Os meses se sucederam
e André fez da sua casa, um local para o prazer. Sempre uma mulher diferente
pelo menos umas três vezes na semana ia matar a fome de sexo dele. Era algo que
os vizinhos ouviam, mas não comentavam. Afinal, um rapaz solteiro morando
sozinho tinha mais era que “comer” carne nova sempre que ela se colocava a
disposição.
Quando a luz
apagava e ele ia dormir, os barulhos das portas batendo, ou do vento forte em
cima das telhas parecia algo comum. Se não fosse por ser sempre no mesmo
horário. Depois das 23h, quando todos nas residências ao lado da sua estavam
dormindo e um barulho desgraçado começava. Era um mexido de talheres, de portas
e até uma cabra que passava a noite berrando.
André mesmo esse
tempo todo morando no mesmo lugar esquecia noite a após noite do que havia
acontecido no dia anterior. As noites mal dormidas refletiam seriamente no seu
rendimento no trabalho e o stress era notado pelas pessoas que cruzavam seu
caminho diariamente.
Tinha dias que
André se imaginava num hospício e o “mal” entrando nele e fazendo-o ver
alucinações. Nos momentos, que ele se masturbava, ou que bebia e fumava
misteriosamente as “assombrações” também sumiam e ele dormia como um anjo.
Quando ele viu que
aquela situação tinha haver com seus hábitos nocivos e procurou ajuda
espiritual numa Igreja que expulsava demônios sua vida piorou. Nos fins de
semana durante as reuniões espirituais sua paz voltava, mas em casa a noite, o
mal aparecia.
Uma vez ele chegou
e encontrou luzes acessas computador ligado e achou que tinha um bandido dentro
de casa, mas na verdade não era ninguém parecia mesmo algo sobrenatural. No
outro dia perto da meia-noite se dirigiu ao banheiro e avistou uma pedra na
abertura em cima da caixa d água. Pensou que deveria ser algo que os pedreiros
haviam deixado durante o dia no trabalho que fazem nas casas ao lado. Mas
quando André voltou do banheiro a pedra não estava mais no mesmo lugar.
O coração dele
disparou, sua mão tremia e a dificuldade de abrir o portão da casa era grande.

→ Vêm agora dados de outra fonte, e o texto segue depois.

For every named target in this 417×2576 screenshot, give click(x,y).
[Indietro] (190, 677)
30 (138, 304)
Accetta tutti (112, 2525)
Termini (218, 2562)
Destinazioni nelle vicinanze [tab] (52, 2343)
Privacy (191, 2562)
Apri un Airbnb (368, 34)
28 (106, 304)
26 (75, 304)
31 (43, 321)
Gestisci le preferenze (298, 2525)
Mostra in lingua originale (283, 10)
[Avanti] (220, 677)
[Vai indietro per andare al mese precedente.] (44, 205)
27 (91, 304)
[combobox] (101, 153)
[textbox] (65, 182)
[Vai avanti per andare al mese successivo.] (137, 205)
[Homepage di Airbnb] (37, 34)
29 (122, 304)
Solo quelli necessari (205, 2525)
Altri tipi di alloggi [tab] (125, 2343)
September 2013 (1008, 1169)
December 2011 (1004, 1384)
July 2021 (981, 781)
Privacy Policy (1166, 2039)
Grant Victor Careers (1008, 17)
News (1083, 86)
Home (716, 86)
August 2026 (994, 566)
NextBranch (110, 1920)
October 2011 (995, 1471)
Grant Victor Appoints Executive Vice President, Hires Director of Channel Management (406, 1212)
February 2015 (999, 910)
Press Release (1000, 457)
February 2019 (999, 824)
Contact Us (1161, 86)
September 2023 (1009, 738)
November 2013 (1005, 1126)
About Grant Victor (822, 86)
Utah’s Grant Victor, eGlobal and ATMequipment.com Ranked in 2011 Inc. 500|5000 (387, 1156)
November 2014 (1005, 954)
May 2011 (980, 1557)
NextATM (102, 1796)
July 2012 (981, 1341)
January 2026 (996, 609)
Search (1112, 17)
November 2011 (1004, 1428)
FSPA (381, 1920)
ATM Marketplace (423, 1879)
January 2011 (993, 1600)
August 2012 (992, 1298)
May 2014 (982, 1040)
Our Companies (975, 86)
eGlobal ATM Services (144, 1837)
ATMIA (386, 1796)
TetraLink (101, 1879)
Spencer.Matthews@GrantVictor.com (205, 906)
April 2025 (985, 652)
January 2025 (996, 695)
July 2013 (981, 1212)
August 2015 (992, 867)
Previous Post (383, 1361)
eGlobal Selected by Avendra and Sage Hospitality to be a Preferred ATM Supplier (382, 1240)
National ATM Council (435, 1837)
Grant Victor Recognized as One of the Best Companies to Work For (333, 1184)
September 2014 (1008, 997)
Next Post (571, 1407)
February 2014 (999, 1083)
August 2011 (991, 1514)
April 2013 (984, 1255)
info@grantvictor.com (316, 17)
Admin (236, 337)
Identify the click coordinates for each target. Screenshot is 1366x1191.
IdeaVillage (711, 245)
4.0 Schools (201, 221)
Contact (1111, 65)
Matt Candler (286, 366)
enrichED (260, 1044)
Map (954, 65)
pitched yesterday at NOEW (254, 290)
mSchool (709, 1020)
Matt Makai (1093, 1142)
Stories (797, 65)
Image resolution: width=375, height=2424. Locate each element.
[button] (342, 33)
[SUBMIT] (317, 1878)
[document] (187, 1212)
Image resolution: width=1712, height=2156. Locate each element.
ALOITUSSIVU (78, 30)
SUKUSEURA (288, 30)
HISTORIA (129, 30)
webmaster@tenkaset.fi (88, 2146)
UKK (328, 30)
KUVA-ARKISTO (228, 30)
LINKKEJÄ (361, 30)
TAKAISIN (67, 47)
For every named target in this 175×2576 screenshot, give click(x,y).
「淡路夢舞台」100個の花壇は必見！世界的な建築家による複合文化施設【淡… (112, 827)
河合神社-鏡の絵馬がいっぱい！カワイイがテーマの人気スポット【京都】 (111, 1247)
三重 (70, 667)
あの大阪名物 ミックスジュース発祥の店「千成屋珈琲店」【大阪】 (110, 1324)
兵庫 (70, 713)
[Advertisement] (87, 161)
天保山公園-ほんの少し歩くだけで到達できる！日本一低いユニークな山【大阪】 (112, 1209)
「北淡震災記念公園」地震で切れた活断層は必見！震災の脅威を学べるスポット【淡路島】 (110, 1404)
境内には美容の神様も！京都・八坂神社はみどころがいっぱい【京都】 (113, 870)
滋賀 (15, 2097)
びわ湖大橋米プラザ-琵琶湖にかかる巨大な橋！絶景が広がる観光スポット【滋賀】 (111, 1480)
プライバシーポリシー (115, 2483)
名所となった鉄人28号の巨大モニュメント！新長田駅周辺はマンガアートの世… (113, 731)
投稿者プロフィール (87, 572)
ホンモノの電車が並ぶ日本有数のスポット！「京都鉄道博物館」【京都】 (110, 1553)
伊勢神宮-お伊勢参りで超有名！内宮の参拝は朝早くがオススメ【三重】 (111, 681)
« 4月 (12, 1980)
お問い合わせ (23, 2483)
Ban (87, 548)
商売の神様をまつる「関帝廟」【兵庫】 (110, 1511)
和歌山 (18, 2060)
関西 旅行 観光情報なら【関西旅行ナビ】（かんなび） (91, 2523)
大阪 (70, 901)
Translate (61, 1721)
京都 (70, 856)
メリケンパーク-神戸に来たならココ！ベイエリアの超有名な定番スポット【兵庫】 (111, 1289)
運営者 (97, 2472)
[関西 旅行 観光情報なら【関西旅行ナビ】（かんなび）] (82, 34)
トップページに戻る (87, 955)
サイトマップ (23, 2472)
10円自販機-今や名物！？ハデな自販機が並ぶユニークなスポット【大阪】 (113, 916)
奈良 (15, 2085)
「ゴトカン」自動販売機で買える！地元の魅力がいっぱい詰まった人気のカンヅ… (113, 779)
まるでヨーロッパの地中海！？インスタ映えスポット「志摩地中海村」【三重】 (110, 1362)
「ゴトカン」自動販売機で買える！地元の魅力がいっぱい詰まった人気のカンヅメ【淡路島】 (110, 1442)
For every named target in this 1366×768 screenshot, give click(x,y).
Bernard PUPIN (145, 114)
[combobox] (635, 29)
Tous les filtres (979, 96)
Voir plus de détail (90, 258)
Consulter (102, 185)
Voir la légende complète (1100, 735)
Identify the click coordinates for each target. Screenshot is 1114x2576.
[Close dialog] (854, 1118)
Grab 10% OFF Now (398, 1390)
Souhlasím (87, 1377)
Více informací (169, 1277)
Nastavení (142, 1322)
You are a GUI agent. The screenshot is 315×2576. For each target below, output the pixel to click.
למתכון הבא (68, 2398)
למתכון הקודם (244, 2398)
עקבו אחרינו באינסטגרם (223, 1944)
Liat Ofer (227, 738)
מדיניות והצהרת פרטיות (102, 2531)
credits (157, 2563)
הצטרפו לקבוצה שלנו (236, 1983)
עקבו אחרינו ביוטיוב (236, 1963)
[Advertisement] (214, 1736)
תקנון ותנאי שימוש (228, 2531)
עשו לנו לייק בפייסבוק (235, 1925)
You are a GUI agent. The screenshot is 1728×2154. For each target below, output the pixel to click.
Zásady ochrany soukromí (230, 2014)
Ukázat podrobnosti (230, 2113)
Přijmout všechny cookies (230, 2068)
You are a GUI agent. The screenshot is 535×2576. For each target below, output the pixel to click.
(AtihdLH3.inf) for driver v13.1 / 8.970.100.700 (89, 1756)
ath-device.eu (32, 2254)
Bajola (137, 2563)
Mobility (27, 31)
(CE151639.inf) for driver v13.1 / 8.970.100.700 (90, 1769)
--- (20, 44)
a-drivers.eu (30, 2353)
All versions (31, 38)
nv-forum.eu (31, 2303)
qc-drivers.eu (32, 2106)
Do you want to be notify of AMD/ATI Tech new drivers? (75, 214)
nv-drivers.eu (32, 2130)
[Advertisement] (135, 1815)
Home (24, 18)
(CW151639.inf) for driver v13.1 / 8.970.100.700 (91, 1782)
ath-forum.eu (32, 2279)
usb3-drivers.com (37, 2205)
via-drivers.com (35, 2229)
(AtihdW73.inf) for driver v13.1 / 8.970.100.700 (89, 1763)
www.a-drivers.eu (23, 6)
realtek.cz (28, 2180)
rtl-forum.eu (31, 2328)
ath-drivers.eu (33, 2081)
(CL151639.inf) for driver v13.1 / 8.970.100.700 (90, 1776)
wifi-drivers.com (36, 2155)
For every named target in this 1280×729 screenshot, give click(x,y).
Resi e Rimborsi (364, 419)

Pensou em chamar algum vizinho, não era a primeira vez que tinha esse “terror
noturno”, mas olhou para cima da telha e não via ninguém. Discou 190 e começou
a falar com a atendente e relatar o fato e quando já estava concluído o pedido
de socorro viu que aquilo que parecia uma pedra começou a se mexer e na verdade
era um pano cor de creme claro que no escuro parecia uma pedra, mas era apenas
o medo que deixava o senhor assim aterrorizado.
Na rua muita gente
não gostava de André, do seu jeito simples e da sua maneira educada de falar e
sempre puxavam com ele briga sobre qualquer assunto. Bastava ele está parado
num lugar e o começavam. Sua vida acabava sempre o empurrando mais para dentro
de casa e só saia mesmo para trabalhar e ficava lá em pé cumprindo as horas do
dia do seu trabalho sem estar em sintonia com o mundo a sua volta.
A corda no
pescoço, a faca de cozinha, o viaduto, o carro que passava. André não sabia o
que fazia ter esses pensamentos de suicídio e morte constantes. Nada para ele
era mais interessante. As injustiças pela qual seu país passava lhe davam desgosto.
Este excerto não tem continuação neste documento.